**TASK TO CARRY OUT**
Continue the text on Sigmund Sommer from the point where it stops.

Sigmund Sommer (June 19, 1916 – April 30, 1979) was a Brooklyn, New York building contractor, philanthropist, and racehorse owner of Sham, the horse that placed second to Secretariat in two legs of the 1973 U.S. Triple Crown series. At the time of Sommer's death at 62 in 1979, his estate was valued at almost $1 billion.

Biography
Sigmund Sommer came from a family that had dealt in real estate since 1885. He built up his real estate business in the 1930s and 40s by building small apartment buildings in Brooklyn and single family homes in northern New Jersey. By the 1970s, Sommer had expanded his real estate holdings to include shopping malls and commercial and residential properties in and around the metropolitan New York City area.

**MATERIAL PROVIDED**
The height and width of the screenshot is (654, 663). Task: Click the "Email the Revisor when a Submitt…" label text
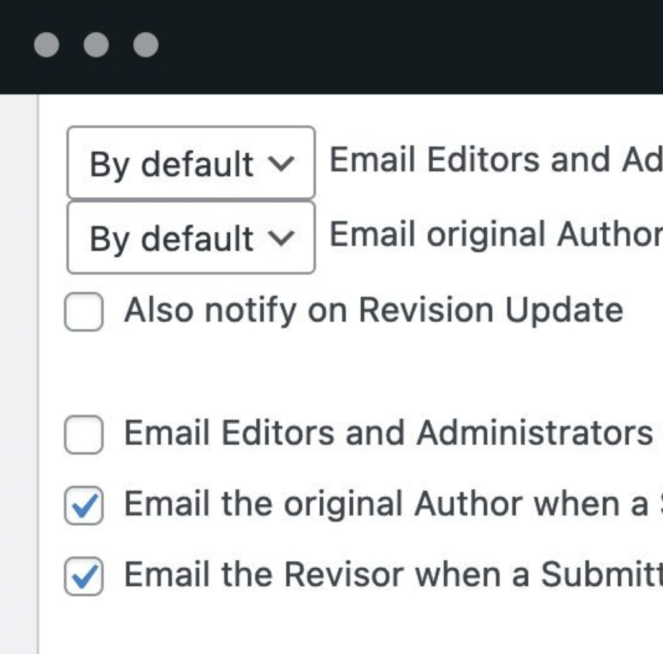[x=392, y=575]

**RESPONSE BELOW**
Thoroughbred Racehorse Owner
In the 1960s, Sommer purchased his first race horse, and along with his wife, Viola, oversaw one of the most successful thoroughbred racing stables through the 70s. The stable was among the leading money earners for ten consecutive years, earning over $1.5 million in 1971, a record, and beating that amount in 1972. At the time the Sommers owned 40 horses who ran under the stable's green and gold colors.

With U.S. Racing Hall of Fame trainer Frank "Pancho" Martin, Sommer enjoyed considerable success that included winning the Display Handicap five times (1970, 1971, 1972, 1973, 1978).

Horse Racing
Sham, the Sommer stable’s most famous horse, purchased from Claiborne Farm after the death of Arthur B. Hancock, Jr. in 1972, and trained by Pancho Martin, holds the unofficial record for the second-fastest time in the Kentucky Derby when he placed second to Secretariat, clocking in unofficially in 1:59 4/5. In 1982, Viola Sommer won the Eclipse Award for Outstanding Owner. Mr. Sommer, who frequented the race tracks daily, died of a heart attack while at the Aqueduct Race Track. He was survived by Viola Sommer, his wife, and three children: Jack Sommer, Susan Sommer Schweitzman, and Dr. Barbara Sommer Fisher.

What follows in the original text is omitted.